Das Gleichgewicht in dieser Gesellschaft ist in eine bedrohliche Schieflage geraten, und darunter werden auf Dauer alle leiden, auch die vermeintlichen Gewinner der Situation.
Solange das Motiv der Täter nicht bekannt ist, kann man über die Ursachen natürlich nur spekulieren. Auffällig ist aber, das es wohl vor allem überdurchschnittlich teure Luxus-Fahrzeuge trifft.
Man kann nur hoffen, das unsere Gesellschaft wieder ins Lot gerät und solche Ausschreitungen aufhören. Wenn ich mir die aktuellen Krisen ansehe, beispielsweise in Griechenland, habe ich leider die Angst, das dies nur ein frommer Wunsch bleibt.
Aktionen wie diese Brandstiftungen werden weder auf irgendwelche Probleme aufmerksam machen noch werden sie gar irgendwelche Probleme lösen.
Sie machen es nur schlimmer.
Letztendlich wird so etwas nur zur Bildung von Gated Communities führen, abgetrennten Reichenvierteln in die nicht jeder Zutritt hat und in denen des Nachts private Sicherheitsdienste patrollieren.

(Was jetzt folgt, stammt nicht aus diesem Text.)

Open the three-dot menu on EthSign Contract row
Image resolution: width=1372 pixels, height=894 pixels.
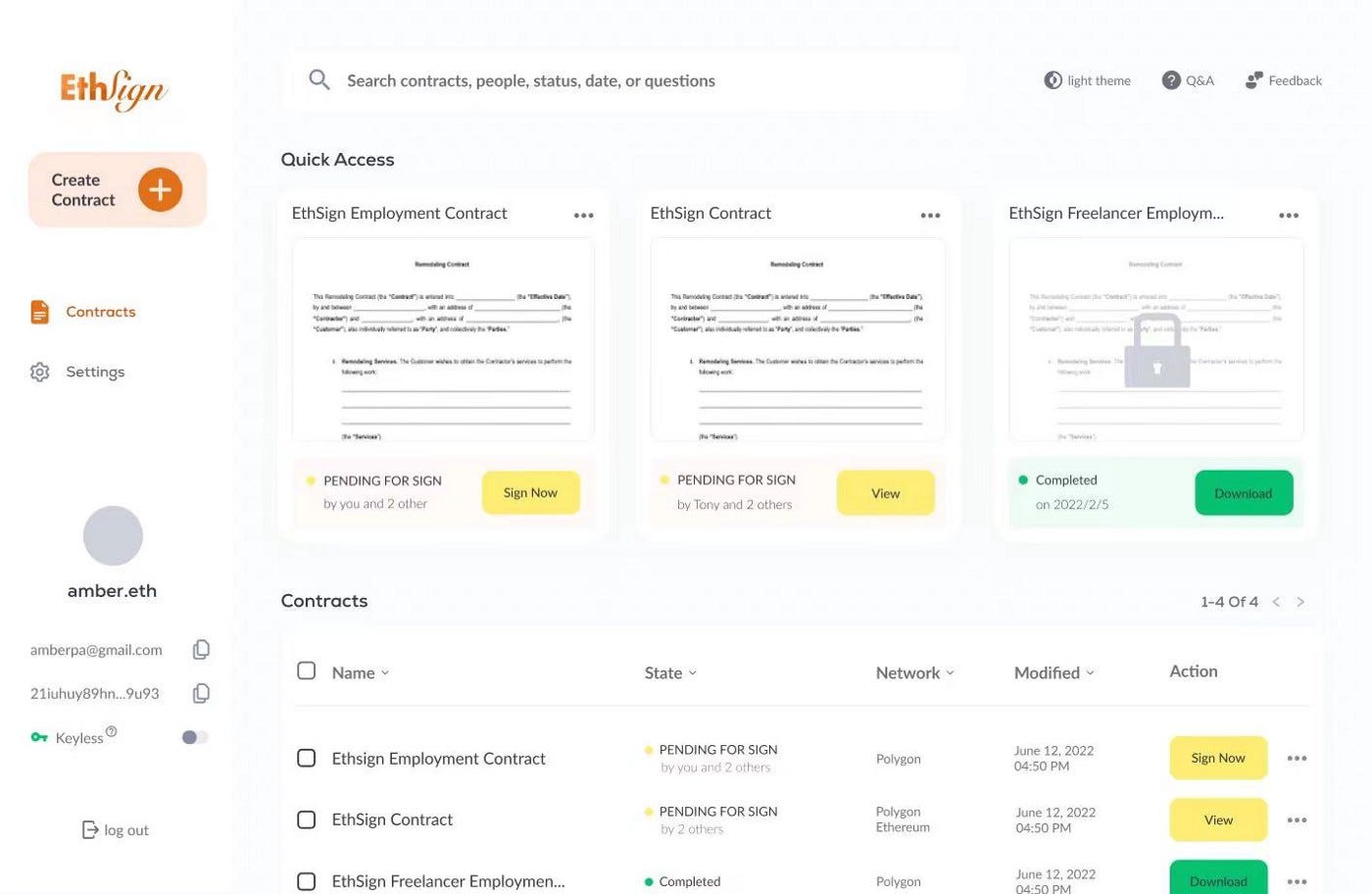click(x=1297, y=820)
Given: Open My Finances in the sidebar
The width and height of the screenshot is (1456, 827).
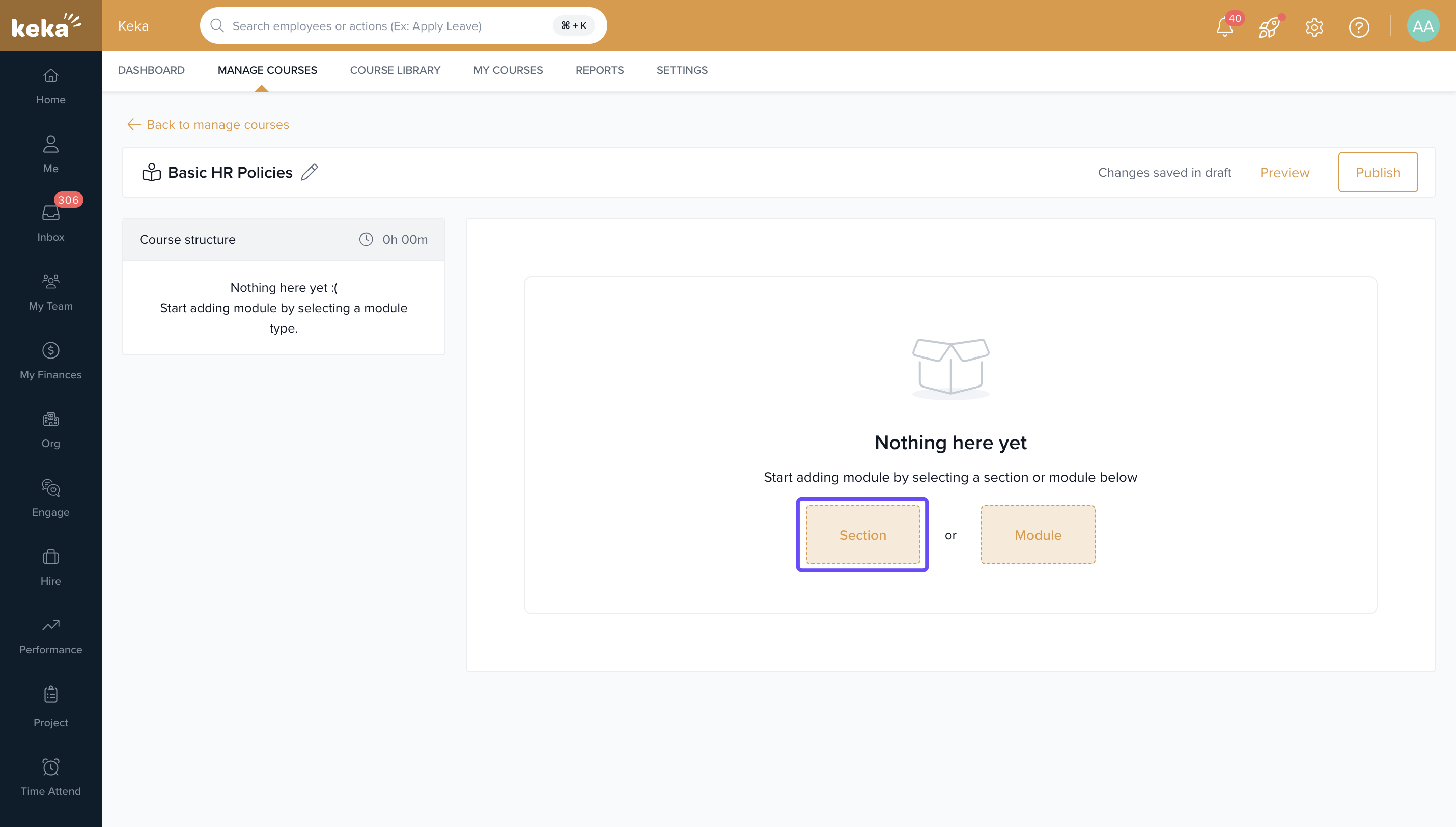Looking at the screenshot, I should click(x=50, y=360).
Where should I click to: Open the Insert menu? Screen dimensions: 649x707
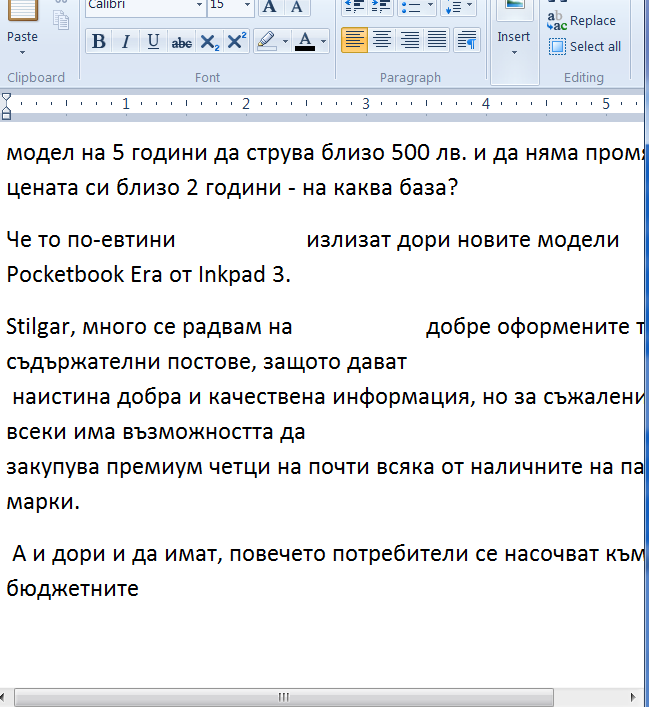pyautogui.click(x=514, y=45)
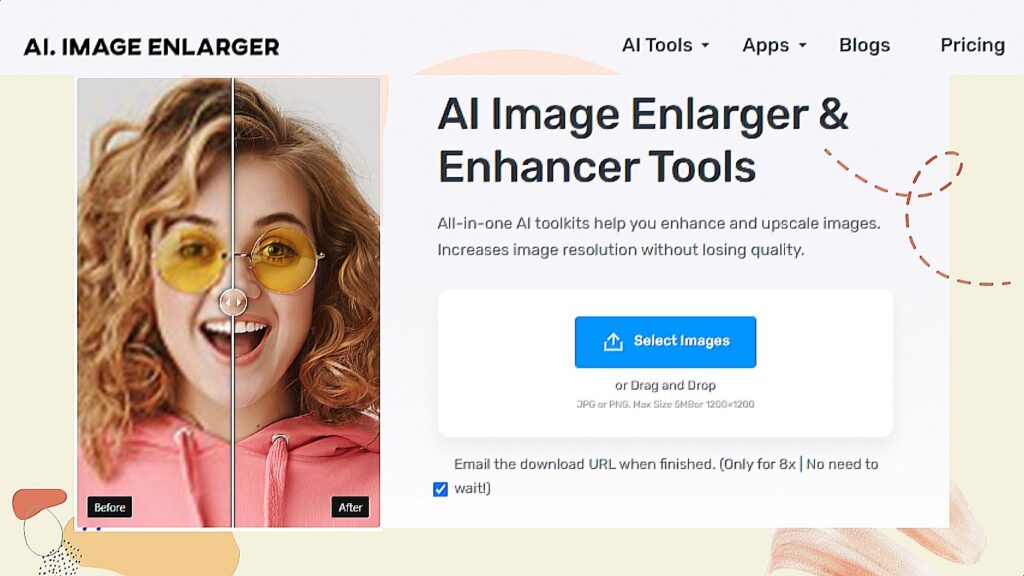Expand the AI Tools dropdown arrow

point(705,46)
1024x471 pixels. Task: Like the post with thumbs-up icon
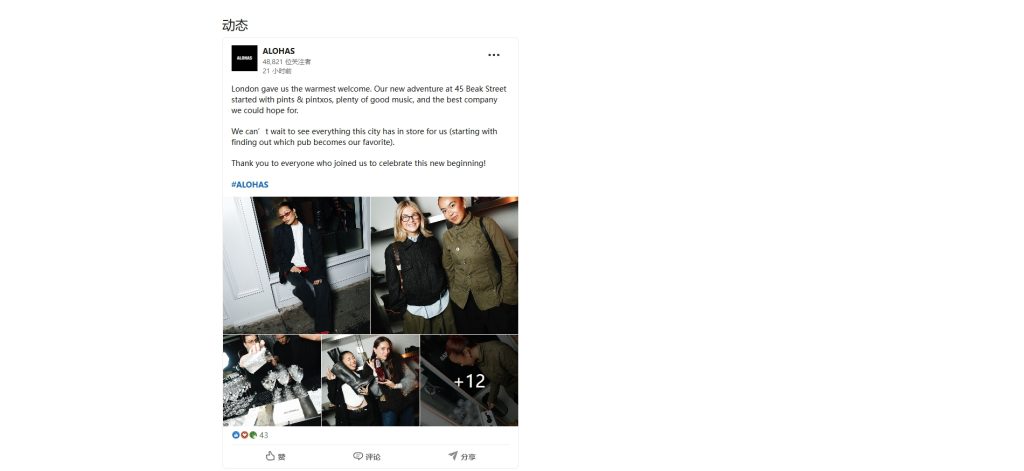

Das würde die Kluft zwischen 'arm' und 'reich' nur weiter vergrößern. Schließlich ist das Konzept der Gated Communities in genau den Ländern erfolgreich wo die Ungleichheit am schlimmsten ist.
Aber den Krawallmachern ist das egal. Für die ist Politik nur ein Vorwand um ihre kriminellen Energien auszuleben. Und die Leute die es eigentlich besser wissen sollten suchen dann nach Gründen für die Gewalt anstatt sich von dieser klar zu distanzieren und sie zu verurteilen.
Natürlich gibt es Probleme aber die Gewalt ist hier eindeutig der falsche Weg.
Zunächst einmal ein Disclaimer: Ich halte die Brandstifter für hochkriminell, sie nehmen Personenschäden billigend in Kauf; ihre Taten sind feige und sinnlos.
Aber ich erinnere mich an einen Kommentar in der FR vor ein paar Jahren: Darin stellte der Autor angesichts der Verbrechen von Neonazischlägern im Osten die Überlegung an, was wohl wäre, würden die Übergriffe von Links auf "Menschen in feinem Tuch" und auf deren Besitz verübt. Er kam zu dem Schluß, daß dann wohl BKA und GSG 9 Sonderschichten schieben würden, inklusive Helikoptereinsätzen. Es geht ja um Besitz, nicht um Menschen.
Jetzt ist es soweit. Bin gespannt, was den Trotteln (=Brandstiftern) in ihrer ohnmächtigen Wut noch einfällt.